Is your unit older? The newer ones don't need TiVo Desktop at all, they can serve back to the DVR directly.


----------



## jbernardis (Oct 22, 2003)

I didn't say they needed tivo desktop - I meant that they serve videos to tivo just like tivo desktop or pytivo - nothing special there.

My point was that the selling feature of the readynas was its ability to copy programs from the tivo automatically - getting videos back to the tivo was nothing revolutionary.

I found the main selling feature so inadequate that I disabled it. Don't get me wrong - I live my readynas - because of its openness, I was able to develop my own solution that works quite well for me.


----------



## CuriousMark (Jan 13, 2005)

Thanks for clarifying, it sure sounded like you were saying it needed TiVo Desktop or PyTivo to work.

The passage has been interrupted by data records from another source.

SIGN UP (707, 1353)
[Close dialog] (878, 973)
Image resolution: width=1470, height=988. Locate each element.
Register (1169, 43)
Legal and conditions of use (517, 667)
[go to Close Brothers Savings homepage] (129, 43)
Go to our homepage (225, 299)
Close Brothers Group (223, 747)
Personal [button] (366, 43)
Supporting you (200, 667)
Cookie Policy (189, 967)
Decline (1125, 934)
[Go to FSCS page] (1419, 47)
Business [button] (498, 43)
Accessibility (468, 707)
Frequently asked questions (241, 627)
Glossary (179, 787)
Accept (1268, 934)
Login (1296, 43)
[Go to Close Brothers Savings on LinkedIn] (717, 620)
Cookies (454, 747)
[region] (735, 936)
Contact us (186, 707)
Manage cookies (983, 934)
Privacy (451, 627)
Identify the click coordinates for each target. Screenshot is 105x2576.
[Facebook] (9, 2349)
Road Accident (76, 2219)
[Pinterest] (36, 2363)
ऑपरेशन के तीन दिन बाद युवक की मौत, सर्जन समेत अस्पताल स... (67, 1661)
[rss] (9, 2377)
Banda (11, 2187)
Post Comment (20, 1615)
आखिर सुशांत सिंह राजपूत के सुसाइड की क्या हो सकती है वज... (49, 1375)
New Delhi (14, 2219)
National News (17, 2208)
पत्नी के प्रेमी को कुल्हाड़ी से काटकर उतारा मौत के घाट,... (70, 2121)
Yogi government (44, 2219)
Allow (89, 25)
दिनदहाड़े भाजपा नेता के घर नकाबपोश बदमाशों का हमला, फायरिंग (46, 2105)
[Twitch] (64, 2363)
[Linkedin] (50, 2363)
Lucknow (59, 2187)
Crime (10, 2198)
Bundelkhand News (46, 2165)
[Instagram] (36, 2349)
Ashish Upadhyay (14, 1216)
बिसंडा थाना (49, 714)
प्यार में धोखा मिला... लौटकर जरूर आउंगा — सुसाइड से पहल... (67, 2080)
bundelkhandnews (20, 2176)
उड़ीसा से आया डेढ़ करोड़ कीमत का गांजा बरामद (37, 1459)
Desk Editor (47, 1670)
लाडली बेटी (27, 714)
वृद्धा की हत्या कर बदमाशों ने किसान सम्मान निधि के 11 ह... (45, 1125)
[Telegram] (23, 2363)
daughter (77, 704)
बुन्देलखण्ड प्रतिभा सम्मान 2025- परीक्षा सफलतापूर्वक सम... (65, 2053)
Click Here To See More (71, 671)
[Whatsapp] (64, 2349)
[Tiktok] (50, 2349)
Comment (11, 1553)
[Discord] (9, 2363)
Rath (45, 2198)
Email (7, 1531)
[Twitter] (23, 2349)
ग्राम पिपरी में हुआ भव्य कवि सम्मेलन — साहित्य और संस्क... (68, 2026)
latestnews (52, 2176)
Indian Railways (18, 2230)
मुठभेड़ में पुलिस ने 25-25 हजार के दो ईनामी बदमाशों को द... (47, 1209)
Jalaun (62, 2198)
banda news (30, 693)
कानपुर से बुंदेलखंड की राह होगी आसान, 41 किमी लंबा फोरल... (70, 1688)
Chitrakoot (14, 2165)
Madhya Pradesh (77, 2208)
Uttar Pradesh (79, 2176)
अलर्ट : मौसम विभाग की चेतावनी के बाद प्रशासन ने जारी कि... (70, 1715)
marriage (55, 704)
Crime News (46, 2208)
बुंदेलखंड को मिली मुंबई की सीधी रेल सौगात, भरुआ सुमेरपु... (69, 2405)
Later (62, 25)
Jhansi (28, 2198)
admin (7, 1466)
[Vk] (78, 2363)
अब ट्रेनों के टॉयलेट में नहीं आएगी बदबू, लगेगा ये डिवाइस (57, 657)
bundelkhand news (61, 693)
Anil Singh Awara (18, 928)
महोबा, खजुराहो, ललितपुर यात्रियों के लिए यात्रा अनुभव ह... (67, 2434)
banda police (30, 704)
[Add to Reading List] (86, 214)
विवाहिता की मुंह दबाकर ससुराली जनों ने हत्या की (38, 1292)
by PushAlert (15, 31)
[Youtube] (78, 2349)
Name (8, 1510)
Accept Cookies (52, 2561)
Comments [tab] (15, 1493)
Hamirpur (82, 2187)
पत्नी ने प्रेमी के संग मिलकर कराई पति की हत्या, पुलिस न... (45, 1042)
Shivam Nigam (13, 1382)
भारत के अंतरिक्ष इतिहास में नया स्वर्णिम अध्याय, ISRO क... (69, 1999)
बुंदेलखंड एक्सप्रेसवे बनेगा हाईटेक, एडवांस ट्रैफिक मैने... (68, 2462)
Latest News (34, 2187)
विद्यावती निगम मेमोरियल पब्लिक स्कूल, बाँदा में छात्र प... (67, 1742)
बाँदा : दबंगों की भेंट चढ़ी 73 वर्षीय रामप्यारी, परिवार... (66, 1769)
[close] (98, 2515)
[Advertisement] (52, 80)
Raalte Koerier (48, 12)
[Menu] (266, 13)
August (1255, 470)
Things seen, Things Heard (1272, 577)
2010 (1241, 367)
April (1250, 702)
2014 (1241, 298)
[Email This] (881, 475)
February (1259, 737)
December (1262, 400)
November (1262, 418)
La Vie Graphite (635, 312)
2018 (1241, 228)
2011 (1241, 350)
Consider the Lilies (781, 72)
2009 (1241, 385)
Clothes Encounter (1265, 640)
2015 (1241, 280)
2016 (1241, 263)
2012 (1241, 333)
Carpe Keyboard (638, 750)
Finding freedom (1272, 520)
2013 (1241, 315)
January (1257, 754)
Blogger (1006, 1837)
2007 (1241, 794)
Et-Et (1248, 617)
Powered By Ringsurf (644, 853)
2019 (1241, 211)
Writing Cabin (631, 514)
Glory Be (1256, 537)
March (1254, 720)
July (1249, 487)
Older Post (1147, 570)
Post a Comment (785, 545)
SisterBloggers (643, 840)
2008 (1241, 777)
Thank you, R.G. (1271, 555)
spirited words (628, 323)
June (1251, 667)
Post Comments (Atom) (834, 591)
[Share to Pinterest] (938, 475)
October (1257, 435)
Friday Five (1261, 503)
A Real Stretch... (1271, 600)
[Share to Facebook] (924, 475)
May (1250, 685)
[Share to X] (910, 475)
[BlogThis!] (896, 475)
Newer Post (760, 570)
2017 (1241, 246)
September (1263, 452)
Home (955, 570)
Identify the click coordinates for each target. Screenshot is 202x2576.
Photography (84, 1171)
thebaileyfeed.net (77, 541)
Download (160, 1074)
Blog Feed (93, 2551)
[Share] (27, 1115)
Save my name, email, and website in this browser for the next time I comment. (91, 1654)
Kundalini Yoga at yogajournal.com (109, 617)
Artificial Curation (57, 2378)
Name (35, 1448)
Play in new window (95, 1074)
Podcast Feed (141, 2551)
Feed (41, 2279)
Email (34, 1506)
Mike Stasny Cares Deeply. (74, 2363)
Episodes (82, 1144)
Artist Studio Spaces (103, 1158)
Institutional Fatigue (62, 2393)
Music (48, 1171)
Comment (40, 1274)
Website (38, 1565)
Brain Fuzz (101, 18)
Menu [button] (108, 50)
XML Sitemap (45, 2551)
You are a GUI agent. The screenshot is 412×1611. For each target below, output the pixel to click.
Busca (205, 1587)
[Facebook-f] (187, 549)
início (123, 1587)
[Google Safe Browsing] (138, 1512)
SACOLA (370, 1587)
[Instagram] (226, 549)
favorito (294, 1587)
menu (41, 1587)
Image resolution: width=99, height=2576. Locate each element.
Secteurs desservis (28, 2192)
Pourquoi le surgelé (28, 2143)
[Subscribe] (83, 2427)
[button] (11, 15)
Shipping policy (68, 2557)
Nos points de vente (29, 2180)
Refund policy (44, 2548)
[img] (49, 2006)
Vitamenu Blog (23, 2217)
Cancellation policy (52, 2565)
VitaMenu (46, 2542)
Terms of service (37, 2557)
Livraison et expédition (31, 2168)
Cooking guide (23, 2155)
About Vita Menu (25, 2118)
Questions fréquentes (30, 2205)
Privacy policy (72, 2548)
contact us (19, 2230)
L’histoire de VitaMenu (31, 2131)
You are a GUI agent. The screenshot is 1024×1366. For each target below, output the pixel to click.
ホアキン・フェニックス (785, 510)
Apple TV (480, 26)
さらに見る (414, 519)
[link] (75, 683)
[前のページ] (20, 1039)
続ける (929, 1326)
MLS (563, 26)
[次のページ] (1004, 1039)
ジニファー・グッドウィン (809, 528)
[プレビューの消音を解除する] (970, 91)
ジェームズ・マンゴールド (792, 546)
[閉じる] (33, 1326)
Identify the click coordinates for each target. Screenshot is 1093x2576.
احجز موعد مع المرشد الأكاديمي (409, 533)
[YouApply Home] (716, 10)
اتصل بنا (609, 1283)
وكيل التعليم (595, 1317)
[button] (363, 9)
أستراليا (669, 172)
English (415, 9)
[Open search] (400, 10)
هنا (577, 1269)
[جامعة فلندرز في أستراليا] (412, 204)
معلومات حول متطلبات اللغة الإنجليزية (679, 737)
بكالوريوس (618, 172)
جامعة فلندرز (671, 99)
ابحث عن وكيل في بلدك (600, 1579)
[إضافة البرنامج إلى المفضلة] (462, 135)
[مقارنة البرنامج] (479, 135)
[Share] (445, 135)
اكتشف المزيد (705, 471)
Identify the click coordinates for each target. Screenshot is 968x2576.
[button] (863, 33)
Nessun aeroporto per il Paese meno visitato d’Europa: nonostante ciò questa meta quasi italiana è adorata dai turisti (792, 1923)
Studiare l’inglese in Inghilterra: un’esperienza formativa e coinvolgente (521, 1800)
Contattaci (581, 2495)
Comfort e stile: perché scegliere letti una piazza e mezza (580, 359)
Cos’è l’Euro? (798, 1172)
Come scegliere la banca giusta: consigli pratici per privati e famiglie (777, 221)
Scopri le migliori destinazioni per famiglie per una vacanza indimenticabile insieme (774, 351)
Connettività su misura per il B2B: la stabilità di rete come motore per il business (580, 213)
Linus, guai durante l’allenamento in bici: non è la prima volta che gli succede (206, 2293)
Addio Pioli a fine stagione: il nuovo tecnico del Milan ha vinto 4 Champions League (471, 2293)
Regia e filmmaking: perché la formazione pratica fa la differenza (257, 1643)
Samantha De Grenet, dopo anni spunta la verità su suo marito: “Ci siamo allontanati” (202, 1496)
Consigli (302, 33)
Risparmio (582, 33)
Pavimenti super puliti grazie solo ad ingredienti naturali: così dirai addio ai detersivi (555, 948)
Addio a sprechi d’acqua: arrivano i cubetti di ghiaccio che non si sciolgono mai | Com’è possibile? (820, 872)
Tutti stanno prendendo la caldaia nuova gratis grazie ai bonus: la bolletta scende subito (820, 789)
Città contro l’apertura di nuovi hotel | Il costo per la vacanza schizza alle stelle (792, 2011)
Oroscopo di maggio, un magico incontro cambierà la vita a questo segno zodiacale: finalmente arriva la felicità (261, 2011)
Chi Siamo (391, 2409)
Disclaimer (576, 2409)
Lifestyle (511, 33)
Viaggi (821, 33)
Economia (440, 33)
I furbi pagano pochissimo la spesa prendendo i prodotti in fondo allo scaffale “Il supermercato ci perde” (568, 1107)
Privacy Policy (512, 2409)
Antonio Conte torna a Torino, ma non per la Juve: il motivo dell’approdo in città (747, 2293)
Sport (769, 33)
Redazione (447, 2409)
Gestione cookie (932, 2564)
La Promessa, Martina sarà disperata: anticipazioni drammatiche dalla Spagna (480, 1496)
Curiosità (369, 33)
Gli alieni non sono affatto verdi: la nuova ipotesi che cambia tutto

Yes, these open NAS boxes are nice. Did you post a howto so others can duplicate your accomplishment? That's what the NAS-Central Wiki's are for. If so, you could post a link here for others to find and copy what you did. My next NAS is likely to be a ReadyNAS so I would love to duplicate your setup if it is enough better.


----------



## jbernardis (Oct 22, 2003)

I'll have to dig through my notes to see if I can find the history of what I did. I've replaced my PC since I did it, and might have lost some history.

Getting pytivo itself to work was no big deal - python is fairly portable. The difficulty was getting ffmpeg and tivodecode/tdcat working. There was a version of ffmpeg that was available from the package manager, but it was too old. I had to download the source from the official site and build it. Of course this meant that I had to install packages for development and a bunch of libraries. Everytime I entered apt-get, I was cringing - thinking that I was destroying my NAS, but everything worked out OK, and I couldn't be happier with the end result.


----------



## CuriousMark (Jan 13, 2005)

jbernardis said:


> Everytime I entered apt-get, I was cringing - thinking that I was destroying my NAS, but everything worked out OK, and I couldn't be happier with the end result.


I know that feeling well.

I never did get FFMPEG and TiVo Decode working on my linky, but it was probably 18 months or more ago when I tried. Things might be better now, I guess I should give it a new run.


----------



## brodie4416 (Oct 6, 2006)

Just want to confirm I have simplified this correctly: It is possible to have the 'same' connectivity between the TiVo Premiere and the NAS with the ReadyNAS as well as any other NAS, but the ReadyNAS is the only one that is ready to work with TiVo right out of the box?

And when I say "connectivity between TiVo and NAS" I mean the TiVo can store recordings on the NAS *and *can stream/copy-to-HDD any video files (MPEG and other codecs) stored on the NAS for instant playing on the TV.

I am not familiar with pyTiVo or anything like that so would it be worth my money to just get the ReadyNAS? I'm looking at the ReadyNAS Ultra 4 Plus because it has the duo processor, which I figure will be worth it since I intend to copy/stream HD video files.


----------



## CuriousMark (Jan 13, 2005)

brodie4416 said:


> Just want to confirm I have simplified this correctly: It is possible to have the 'same' connectivity between the TiVo Premiere and the NAS with the ReadyNAS as well as any other NAS, but the ReadyNAS is the only one that is ready to work with TiVo right out of the box?


Yes



> And when I say "connectivity between TiVo and NAS" I mean the TiVo can store recordings on the NAS *and *can stream/copy-to-HDD any video files (MPEG and other codecs) stored on the NAS for instant playing on the TV.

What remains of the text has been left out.